With the pictures left out, transcribe exactly the lines from the one with "The width and" through the end of the data.

§ **Listed entries**:
• • • • •
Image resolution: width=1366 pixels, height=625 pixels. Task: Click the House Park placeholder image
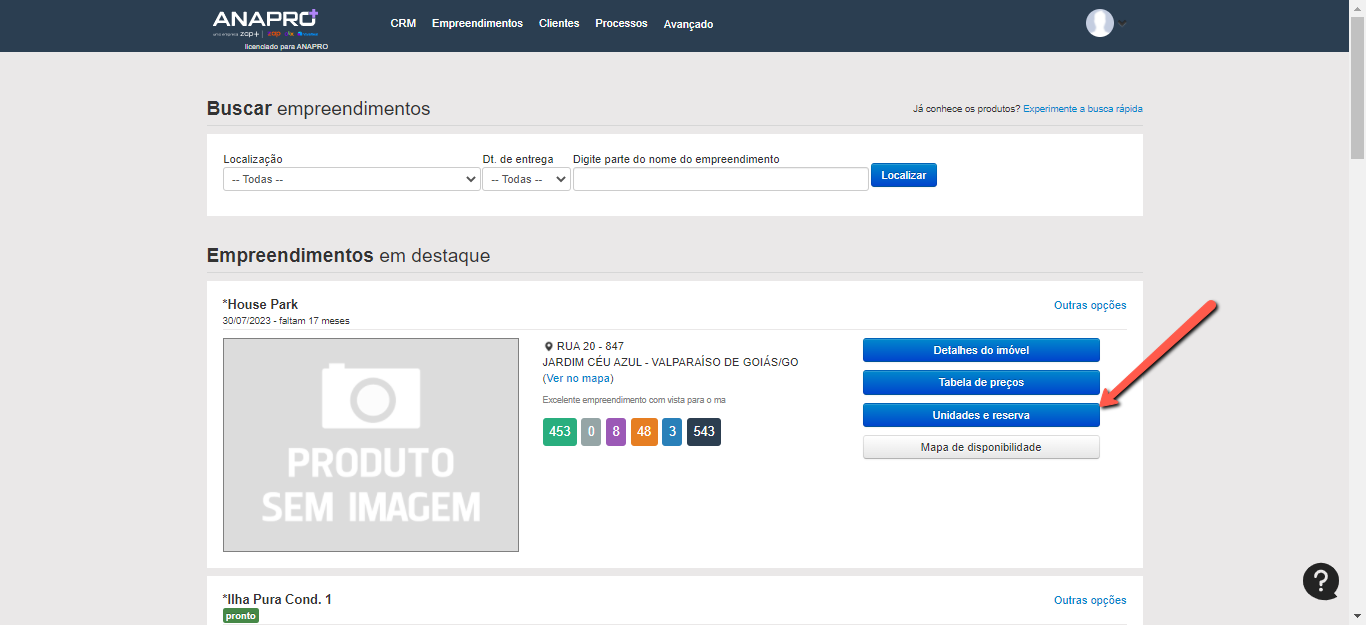pos(370,445)
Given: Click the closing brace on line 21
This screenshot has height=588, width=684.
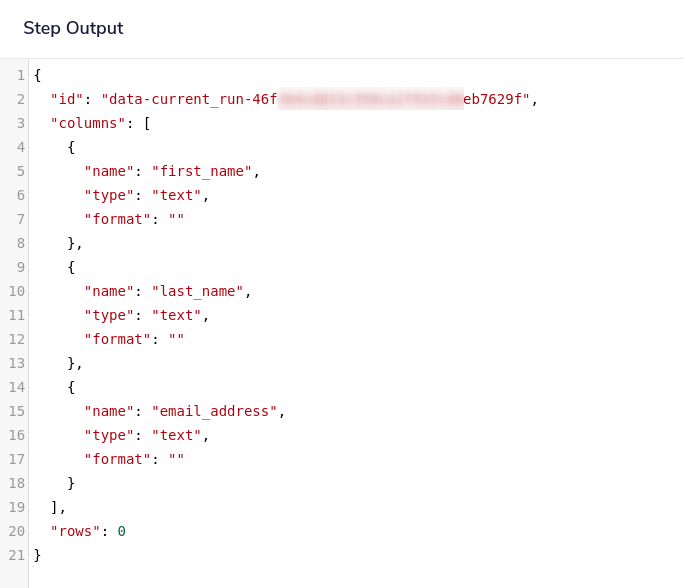Looking at the screenshot, I should coord(38,555).
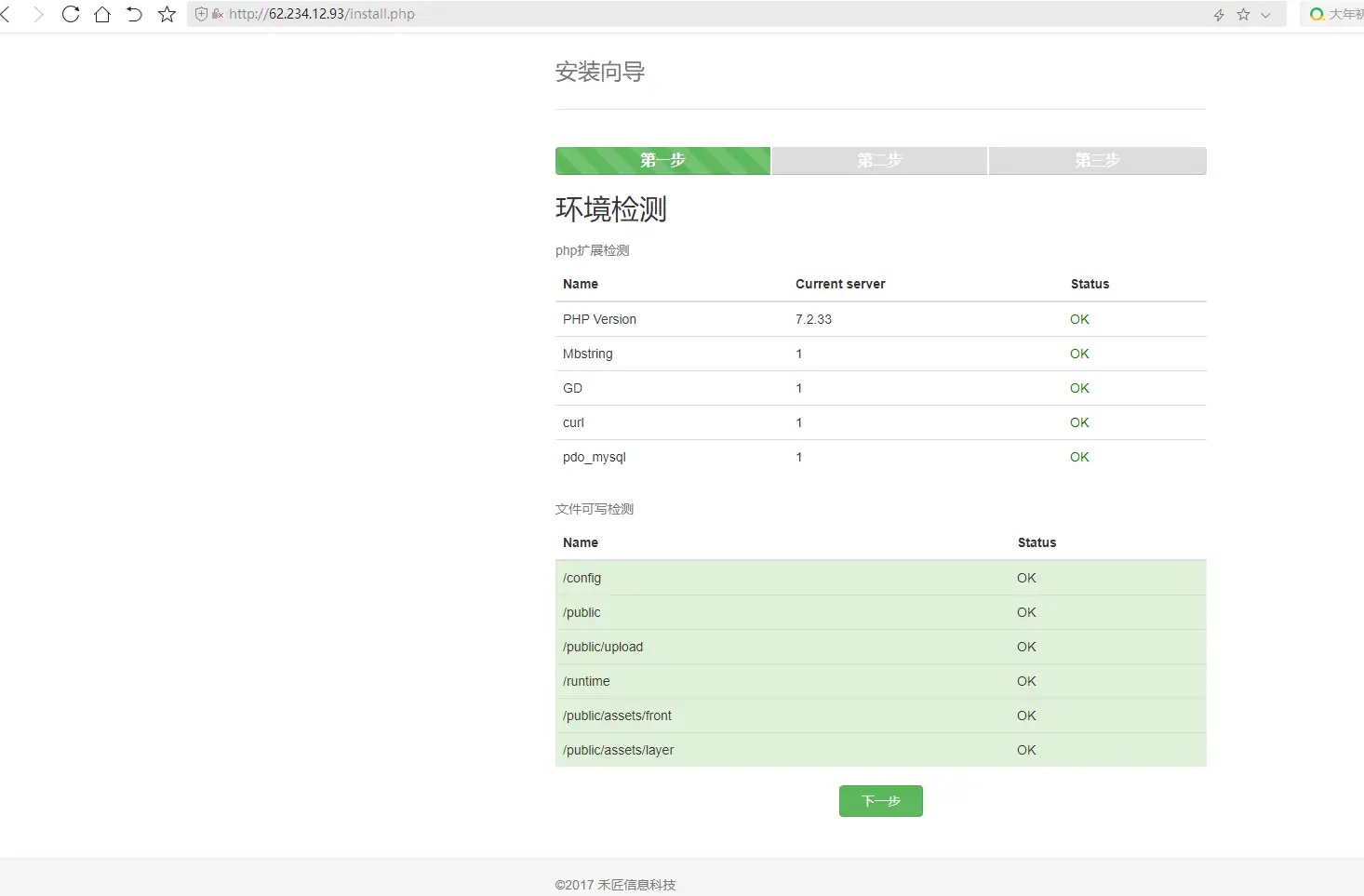The height and width of the screenshot is (896, 1364).
Task: Click the insecure lock icon beside the URL
Action: point(216,14)
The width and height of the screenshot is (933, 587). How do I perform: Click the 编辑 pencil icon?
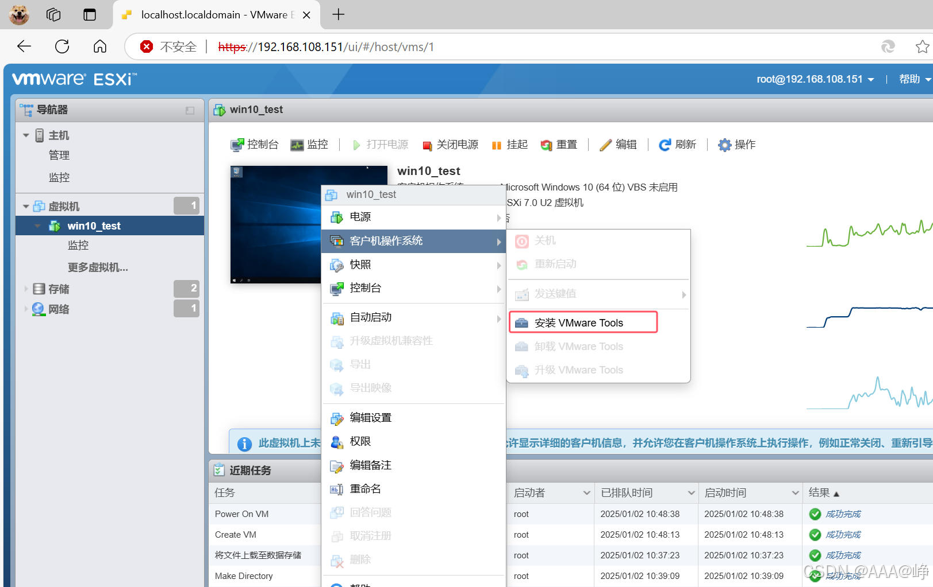[x=605, y=145]
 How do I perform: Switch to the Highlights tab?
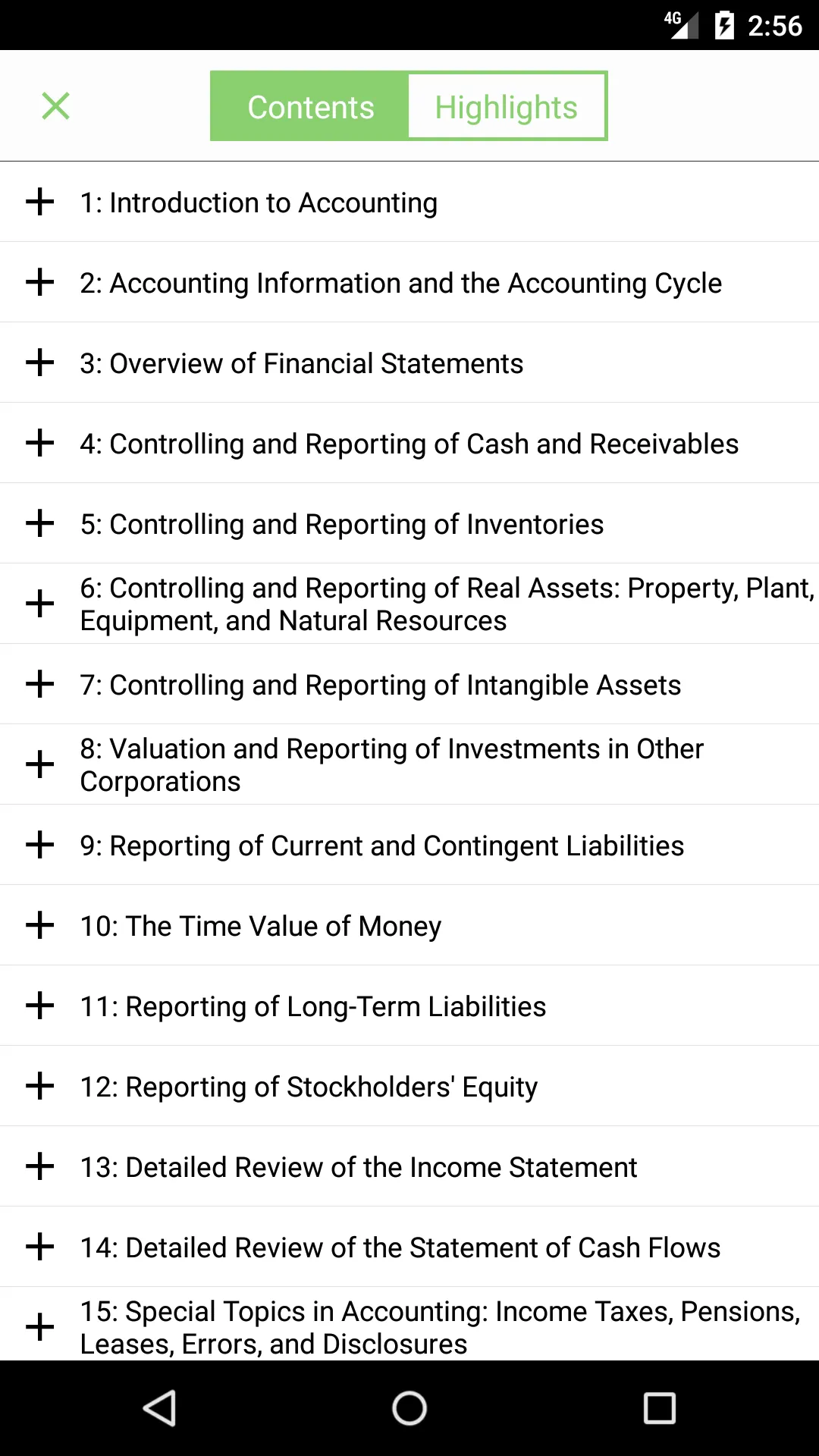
• • • • •
§ **Finished exercise**:
The width and height of the screenshot is (933, 587). How do I perform: Click the 编辑 pencil icon?
[x=605, y=145]
 How do I perform: Switch to the Highlights tab?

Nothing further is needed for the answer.